Object detection is reformulated as "generating quantized coordinate token sequences with an MLLM." By combining three components—learnable coordinate tokens, a self-built data engine generating 22 million annotations, and SFT followed by GRPO reinforcement training to rectify behavior—the authors develop Rex-Omni, a 3B model. It surpasses regression-based detectors like DINO and Grounding DINO in zero-shot performance on benchmarks such as COCO, while simultaneously handling eight task categories including referring, pointing, GUI localization, and OCR.

Background & Motivation¶

Background: Object detection has long been dominated by coordinate regression models, ranging from YOLO and Faster R-CNN to DETR and DINO, and more recently Grounding DINO, which utilizes text encoders (BERT/CLIP) for open-vocabulary tasks. Another trajectory involves MLLMs, treating coordinates as discrete tokens and predicting them directly via next-token prediction, which elegantly unifies detection within the language model framework.

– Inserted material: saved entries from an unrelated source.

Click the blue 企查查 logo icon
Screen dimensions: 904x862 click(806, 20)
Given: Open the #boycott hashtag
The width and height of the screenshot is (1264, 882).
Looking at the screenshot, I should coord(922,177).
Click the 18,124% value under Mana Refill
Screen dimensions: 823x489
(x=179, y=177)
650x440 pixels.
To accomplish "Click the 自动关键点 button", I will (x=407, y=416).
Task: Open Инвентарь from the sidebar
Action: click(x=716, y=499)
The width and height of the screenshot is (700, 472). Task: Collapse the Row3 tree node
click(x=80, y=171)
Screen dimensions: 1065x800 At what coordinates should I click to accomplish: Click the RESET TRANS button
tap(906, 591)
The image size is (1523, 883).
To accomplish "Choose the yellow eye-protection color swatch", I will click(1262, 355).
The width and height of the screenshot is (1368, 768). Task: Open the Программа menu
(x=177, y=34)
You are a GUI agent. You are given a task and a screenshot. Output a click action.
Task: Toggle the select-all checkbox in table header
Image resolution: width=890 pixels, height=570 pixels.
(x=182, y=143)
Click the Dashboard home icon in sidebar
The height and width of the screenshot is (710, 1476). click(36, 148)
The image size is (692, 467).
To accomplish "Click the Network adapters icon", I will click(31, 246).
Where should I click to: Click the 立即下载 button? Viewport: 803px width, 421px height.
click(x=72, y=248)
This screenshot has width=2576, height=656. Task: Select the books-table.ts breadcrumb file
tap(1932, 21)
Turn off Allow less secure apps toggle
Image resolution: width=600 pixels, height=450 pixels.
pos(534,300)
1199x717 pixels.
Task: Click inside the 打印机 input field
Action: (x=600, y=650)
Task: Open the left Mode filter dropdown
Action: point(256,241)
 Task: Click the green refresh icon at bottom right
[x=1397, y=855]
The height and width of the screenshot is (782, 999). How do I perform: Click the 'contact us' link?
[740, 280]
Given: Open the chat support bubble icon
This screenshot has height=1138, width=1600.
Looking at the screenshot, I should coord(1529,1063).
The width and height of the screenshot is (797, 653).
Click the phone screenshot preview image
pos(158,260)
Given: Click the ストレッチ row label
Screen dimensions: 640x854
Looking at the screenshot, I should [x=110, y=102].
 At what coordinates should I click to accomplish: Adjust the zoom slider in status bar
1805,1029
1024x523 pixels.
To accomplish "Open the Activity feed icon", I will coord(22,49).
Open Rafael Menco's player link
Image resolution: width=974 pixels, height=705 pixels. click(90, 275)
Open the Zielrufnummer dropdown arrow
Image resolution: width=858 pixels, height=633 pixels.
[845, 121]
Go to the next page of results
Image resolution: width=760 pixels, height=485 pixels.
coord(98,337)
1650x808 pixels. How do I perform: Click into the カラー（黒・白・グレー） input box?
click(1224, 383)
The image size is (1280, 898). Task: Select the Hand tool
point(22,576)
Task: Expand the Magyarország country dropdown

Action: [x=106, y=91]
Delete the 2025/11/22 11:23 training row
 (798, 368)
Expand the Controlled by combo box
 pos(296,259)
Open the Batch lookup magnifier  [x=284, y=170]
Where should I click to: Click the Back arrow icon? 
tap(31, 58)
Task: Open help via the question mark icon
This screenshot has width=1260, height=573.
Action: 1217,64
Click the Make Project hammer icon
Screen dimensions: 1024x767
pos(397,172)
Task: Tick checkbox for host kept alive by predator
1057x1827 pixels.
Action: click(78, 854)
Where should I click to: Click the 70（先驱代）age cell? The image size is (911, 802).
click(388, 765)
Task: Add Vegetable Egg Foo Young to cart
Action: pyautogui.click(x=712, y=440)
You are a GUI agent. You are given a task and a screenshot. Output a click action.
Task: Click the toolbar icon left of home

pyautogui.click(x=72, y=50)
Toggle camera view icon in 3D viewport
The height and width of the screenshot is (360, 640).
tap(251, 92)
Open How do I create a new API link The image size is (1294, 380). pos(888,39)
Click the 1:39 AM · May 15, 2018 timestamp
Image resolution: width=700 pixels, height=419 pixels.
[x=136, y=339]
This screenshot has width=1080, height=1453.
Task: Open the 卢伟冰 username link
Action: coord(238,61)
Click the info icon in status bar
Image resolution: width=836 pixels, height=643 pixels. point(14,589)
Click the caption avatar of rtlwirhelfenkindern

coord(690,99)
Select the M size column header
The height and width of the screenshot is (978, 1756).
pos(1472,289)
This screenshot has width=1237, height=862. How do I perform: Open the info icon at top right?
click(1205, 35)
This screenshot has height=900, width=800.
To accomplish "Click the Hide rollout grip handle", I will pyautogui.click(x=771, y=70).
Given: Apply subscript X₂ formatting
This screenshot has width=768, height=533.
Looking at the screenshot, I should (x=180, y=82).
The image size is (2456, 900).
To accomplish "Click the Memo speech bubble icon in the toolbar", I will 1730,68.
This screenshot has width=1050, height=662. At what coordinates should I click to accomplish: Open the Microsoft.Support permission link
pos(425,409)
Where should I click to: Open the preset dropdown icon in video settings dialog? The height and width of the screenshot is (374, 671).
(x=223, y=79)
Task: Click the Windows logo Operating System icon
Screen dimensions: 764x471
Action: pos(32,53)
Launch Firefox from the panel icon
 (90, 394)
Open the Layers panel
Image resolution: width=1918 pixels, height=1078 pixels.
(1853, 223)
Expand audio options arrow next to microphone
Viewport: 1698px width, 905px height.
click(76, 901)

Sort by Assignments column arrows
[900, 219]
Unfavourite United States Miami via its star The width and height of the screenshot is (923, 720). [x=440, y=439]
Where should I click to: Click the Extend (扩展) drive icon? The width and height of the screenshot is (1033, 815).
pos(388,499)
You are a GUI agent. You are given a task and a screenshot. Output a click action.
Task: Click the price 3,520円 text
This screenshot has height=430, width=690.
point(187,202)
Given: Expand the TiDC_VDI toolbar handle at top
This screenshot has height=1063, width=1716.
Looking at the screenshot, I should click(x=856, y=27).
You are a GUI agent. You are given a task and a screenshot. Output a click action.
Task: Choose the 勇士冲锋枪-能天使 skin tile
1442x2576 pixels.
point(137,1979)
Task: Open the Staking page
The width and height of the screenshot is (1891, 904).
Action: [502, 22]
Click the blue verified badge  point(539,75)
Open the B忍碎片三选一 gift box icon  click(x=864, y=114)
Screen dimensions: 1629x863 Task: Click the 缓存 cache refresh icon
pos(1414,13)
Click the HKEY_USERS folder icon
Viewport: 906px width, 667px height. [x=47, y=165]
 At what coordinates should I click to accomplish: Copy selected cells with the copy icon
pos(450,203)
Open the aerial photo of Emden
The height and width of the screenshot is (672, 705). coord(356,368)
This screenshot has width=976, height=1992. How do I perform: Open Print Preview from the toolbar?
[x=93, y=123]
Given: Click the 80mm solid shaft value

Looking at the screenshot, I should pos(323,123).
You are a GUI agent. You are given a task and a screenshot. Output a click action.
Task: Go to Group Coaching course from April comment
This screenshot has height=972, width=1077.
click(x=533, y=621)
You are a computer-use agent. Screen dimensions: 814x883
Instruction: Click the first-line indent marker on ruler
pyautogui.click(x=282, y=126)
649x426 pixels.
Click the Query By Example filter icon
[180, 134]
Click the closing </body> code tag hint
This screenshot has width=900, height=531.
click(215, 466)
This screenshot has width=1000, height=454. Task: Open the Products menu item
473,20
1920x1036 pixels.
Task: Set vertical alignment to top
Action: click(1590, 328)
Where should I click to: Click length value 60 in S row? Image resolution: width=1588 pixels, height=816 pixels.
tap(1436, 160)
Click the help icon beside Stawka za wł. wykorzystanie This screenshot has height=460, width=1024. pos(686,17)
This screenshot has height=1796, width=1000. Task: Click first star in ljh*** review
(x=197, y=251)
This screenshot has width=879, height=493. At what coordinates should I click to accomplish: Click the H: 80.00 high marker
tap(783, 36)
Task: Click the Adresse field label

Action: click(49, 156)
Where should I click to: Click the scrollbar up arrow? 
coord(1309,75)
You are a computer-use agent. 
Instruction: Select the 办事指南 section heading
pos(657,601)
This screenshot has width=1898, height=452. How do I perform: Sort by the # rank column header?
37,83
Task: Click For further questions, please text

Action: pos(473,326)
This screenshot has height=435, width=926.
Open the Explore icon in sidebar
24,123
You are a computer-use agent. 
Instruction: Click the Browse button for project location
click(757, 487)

Limitations of Prior Work: Existing open-vocabulary detectors possess shallow linguistic understanding; Grounding DINO struggles to distinguish "red apple" from all other apples, failing on complex semantics. Conversely, while MLLMs have strong linguistic capabilities, their localization is generally inaccurate. Even advanced models like Qwen2.5-VL struggle with precise bounding box localization, often exhibiting duplicate predictions, coordinate drift, and missed detections. Neither side effectively combines semantic depth with localization precision.

Key Challenge: The authors attribute the poor localization of MLLMs to two root causes. The first is geometric discretization: MLLMs treat coordinate prediction as classification supervised by cross-entropy (CE). However, CE is insensitive to geometric offsets—predicting token <32> instead of the ground truth <33> results in minimal pixel difference but extreme penalty; conversely, predicting <1000> instead of <100> might only miss one token but results in a complete misalignment. This contrasts sharply with regression models using L1 or GIoU losses. The second is behavioral misalignment: SFT uses teacher-forcing with full ground-truth sequences, fixing the number of boxes to the ground truth. Consequently, the model never encounters its own "imperfect predictions" during training, making it unable to learn how many boxes to predict or how to adjust output structures, leading to frequent duplicates or omissions during inference.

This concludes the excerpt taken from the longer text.